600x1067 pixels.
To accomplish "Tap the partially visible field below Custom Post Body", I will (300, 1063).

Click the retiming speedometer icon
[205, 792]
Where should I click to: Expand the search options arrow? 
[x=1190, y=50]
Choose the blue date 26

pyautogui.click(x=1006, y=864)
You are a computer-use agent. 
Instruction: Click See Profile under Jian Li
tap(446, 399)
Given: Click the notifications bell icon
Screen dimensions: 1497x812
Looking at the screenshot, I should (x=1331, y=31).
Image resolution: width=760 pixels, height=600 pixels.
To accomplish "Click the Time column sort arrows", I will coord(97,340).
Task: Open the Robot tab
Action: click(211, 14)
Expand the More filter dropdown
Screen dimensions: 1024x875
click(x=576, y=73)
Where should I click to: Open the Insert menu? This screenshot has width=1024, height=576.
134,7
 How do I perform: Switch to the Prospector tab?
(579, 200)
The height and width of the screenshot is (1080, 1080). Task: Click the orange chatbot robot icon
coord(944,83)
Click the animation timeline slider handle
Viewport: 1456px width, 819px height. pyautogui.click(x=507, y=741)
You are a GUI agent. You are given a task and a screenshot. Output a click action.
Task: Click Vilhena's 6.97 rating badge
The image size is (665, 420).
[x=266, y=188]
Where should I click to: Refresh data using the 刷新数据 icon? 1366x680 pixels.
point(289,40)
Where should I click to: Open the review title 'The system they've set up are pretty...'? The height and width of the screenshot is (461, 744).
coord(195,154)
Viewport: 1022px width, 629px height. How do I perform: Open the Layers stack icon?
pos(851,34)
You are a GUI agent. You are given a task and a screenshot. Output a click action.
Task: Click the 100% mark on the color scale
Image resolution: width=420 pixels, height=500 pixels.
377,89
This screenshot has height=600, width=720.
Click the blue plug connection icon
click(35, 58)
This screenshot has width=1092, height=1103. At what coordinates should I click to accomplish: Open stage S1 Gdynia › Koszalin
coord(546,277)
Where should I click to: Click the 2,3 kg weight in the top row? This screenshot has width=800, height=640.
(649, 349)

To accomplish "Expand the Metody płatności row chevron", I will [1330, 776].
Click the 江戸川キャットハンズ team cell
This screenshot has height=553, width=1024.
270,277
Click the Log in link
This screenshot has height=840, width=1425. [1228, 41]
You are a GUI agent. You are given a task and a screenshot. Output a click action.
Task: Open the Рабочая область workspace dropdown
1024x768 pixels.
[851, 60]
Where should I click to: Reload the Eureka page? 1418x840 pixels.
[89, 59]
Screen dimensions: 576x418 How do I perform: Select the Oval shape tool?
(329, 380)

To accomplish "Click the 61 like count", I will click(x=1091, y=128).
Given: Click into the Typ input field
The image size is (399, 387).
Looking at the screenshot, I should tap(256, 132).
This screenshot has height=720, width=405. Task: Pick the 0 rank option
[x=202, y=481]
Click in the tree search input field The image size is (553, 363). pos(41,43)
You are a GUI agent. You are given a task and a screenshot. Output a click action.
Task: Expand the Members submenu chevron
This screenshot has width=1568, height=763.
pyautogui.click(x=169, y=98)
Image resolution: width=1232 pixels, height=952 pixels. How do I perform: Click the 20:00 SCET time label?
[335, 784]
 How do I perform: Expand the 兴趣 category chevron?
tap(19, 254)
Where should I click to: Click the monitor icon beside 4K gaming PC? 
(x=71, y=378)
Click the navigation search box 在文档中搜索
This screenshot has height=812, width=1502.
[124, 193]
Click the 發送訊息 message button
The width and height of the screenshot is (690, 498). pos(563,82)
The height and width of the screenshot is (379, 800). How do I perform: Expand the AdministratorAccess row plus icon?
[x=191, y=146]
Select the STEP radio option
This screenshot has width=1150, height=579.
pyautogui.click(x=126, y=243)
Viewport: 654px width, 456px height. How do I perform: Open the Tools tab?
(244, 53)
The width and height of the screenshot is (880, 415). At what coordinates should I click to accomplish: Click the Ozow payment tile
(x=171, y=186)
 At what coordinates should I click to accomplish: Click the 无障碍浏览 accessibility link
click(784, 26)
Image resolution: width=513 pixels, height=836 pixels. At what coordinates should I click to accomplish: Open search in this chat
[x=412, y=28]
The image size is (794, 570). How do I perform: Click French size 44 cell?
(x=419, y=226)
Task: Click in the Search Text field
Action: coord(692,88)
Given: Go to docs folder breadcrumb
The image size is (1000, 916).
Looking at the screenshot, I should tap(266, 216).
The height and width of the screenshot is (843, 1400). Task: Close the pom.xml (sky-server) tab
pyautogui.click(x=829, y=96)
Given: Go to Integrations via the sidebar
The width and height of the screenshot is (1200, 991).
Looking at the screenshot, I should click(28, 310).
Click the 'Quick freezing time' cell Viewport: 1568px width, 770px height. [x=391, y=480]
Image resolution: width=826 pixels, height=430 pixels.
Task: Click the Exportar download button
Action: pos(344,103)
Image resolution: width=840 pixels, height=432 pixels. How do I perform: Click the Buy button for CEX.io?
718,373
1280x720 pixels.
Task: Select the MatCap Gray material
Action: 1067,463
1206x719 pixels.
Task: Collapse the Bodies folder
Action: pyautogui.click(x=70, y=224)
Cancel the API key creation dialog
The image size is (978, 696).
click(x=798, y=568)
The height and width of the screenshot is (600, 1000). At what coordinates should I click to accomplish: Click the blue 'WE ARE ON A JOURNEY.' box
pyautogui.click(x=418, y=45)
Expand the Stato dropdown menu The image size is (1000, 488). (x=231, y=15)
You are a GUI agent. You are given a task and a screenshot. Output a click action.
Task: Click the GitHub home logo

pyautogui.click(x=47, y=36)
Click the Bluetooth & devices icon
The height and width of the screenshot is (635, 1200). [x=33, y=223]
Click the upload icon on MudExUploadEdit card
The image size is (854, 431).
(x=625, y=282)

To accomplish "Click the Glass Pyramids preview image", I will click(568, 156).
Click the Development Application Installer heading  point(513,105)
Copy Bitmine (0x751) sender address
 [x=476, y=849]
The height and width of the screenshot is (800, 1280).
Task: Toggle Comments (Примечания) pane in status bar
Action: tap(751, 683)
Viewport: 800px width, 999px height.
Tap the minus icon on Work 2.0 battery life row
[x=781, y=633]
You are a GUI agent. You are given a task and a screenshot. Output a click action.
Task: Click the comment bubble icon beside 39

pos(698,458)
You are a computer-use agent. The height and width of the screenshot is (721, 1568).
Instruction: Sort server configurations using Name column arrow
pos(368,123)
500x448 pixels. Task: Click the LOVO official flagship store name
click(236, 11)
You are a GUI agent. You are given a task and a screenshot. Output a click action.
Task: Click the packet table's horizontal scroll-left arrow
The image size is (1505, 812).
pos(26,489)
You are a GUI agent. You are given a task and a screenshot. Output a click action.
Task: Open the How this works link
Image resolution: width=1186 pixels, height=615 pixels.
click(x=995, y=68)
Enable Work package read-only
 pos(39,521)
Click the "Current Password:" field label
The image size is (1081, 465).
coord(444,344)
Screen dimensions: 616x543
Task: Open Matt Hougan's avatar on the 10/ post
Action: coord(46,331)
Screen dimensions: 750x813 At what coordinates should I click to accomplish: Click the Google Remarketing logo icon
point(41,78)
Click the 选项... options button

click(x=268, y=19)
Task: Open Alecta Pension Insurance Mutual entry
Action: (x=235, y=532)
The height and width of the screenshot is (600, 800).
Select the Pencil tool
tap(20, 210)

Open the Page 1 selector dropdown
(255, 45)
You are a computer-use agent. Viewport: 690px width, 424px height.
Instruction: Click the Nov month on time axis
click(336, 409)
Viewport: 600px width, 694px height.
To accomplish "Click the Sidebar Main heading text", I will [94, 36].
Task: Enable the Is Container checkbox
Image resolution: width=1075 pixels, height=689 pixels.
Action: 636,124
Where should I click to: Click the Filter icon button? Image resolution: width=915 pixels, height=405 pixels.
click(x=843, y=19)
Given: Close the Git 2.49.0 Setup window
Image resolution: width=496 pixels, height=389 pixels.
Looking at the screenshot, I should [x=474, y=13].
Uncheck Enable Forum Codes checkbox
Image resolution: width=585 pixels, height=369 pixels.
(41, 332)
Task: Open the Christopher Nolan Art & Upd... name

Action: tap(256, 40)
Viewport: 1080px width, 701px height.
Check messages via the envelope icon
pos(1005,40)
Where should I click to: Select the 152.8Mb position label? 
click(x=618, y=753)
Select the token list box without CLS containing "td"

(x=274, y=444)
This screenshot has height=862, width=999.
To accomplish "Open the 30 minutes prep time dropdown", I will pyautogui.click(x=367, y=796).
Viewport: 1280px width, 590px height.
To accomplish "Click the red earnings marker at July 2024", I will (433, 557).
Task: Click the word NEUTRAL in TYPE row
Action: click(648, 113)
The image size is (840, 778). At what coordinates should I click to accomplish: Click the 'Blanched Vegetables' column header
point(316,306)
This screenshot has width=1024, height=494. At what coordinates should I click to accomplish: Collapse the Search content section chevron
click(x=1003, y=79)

PROBLEM STATEMENT
Start at the first line of the entries above. Set down each line exactly through the one with "Image resolution: width=760", and stop there.

EXERCISE RESPONSE
600x1067 pixels.
To accomplish "Tap the partially visible field below Custom Post Body", I will (300, 1063).

Click the retiming speedometer icon
[205, 792]
Where should I click to: Expand the search options arrow? 
[x=1190, y=50]
Choose the blue date 26

pyautogui.click(x=1006, y=864)
You are a computer-use agent. 
Instruction: Click See Profile under Jian Li
tap(446, 399)
Given: Click the notifications bell icon
Screen dimensions: 1497x812
Looking at the screenshot, I should (x=1331, y=31).
Image resolution: width=760 pixels, height=600 pixels.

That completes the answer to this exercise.